→ TRECHO SELECIONADO:
━━━━━━━━━━━━━━━━

A experiência
demonstra que habitualmente a vitalidade e a unidade de uma família estão em
relação natural com a sua fecundidade. Quando a prole é numerosa, ela vê o pai
e a mãe como dirigentes de uma coletividade humana ponderável pelo número dos
que a compõem como – normalmente – pelos apreciáveis valores religiosos,
morais, culturais e materiais inerentes à célula familiar. O que nimba de
prestígio a autoridade paterna e materna. E, sendo os pais de algum modo um bem
comum de todos os filhos, é normal que nenhum destes pretenda absorver todas as
atenções e todo o afeto dos pais, instrumentalizando-os para o seu mero bem
individual. O ciúme entre irmãos encontra terreno pouco propício nas famílias
numerosas. O que, pelo contrário, facilmente pode surgir nas famílias com
poucos filhos. Também nestas últimas se estabelece não raras vezes uma tensão pais-filhos,
em resultado da qual um dos dois lados tende a vencer o outro e a tiranizá-lo.

━━━━━━━━━━━━━━━━

→ O QUE FAZER:
**1)** Liste os tipos de valores que o trecho sobre a família diz serem inerentes à célula familiar.
**2)** Segundo o trecho sobre a família, em que famílias o ciúme entre irmãos encontra terreno pouco propício?
**3)** Por favor, prossiga o trecho sobre a família a partir da última frase.

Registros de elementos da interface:

━━━━━━━━━━━━━━━━

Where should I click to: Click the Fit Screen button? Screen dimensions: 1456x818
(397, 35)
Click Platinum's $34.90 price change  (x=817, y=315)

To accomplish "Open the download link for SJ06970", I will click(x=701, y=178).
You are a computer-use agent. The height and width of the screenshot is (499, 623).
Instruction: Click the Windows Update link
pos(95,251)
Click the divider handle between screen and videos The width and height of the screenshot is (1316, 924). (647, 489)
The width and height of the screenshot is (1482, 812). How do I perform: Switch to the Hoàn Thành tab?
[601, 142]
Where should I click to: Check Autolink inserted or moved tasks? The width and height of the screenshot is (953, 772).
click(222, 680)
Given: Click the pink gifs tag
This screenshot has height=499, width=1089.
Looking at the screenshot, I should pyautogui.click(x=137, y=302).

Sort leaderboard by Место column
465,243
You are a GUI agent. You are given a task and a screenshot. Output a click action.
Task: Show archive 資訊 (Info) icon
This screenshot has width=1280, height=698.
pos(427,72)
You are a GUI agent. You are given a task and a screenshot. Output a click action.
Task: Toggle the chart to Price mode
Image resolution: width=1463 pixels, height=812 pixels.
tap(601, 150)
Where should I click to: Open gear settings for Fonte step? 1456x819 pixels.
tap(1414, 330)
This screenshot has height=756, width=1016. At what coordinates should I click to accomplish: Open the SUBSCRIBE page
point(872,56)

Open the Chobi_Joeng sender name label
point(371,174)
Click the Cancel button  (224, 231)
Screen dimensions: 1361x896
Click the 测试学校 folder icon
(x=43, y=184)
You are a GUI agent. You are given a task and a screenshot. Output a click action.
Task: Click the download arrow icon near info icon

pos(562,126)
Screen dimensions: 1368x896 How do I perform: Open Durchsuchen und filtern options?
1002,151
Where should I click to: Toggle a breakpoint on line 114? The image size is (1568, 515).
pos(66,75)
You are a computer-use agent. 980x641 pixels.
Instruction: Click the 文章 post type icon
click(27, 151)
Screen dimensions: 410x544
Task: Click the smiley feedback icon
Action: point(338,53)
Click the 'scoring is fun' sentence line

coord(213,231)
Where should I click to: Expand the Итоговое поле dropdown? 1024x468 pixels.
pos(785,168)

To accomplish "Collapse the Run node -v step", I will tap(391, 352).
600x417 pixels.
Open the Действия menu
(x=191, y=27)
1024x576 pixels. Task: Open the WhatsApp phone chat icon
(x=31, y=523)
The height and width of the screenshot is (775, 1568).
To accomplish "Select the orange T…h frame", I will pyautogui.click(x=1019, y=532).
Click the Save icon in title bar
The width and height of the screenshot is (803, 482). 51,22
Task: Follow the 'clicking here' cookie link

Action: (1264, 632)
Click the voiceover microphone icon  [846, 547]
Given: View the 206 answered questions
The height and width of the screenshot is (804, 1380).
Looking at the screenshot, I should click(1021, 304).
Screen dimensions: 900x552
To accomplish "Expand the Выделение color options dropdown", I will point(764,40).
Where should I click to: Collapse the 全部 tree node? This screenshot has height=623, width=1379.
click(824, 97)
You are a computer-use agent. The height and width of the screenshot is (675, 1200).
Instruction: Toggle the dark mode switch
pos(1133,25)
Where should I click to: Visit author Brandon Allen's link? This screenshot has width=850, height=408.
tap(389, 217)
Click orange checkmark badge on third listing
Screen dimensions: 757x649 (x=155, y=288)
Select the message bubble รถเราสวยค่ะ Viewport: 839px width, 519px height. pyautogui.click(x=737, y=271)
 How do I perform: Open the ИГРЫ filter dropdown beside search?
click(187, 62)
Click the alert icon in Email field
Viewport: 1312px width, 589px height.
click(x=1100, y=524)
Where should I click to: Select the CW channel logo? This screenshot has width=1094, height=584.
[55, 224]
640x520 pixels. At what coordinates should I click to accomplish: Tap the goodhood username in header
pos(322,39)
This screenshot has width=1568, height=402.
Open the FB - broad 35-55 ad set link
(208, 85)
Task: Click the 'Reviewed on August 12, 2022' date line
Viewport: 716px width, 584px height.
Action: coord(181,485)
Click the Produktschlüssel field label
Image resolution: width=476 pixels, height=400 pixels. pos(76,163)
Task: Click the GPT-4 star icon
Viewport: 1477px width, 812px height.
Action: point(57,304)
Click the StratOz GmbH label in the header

━━━━━━━━━━━━━━━━

→ RESPOSTAS POR TAREFA:
**1)** religiosos, morais, culturais e materiais

**2)** Nas famílias numerosas.

**3)**
Os pais por exemplo podem abusar da autoridade, subtraindo-se ao convívio do
lar para utilizar todo o tempo disponível nas distrações da vida mundana,
deixando os filhos relegados aos cuidados mercenários de baby-sitters ou
dispersos no caos de tantos internatos turbulentos e vazios de legítima
sensibilidade afetiva.
E podem tiranizá-los
também – é impossível não mencionar – por meio das diversas formas de violência
familiar, tão cruéis e tão frequentes na nossa sociedade descristianizada. Na
medida em que a família é mais numerosa, vai-se tornando mais difícil o
estabelecimento de qualquer dessas tiranias domésticas. Os filhos percebem
melhor quanto pesam aos pais, tendem a ser-lhes por isso gratos, e a ajudá-los
com reverência – quando chegado o momento – na condução dos assuntos
familiares.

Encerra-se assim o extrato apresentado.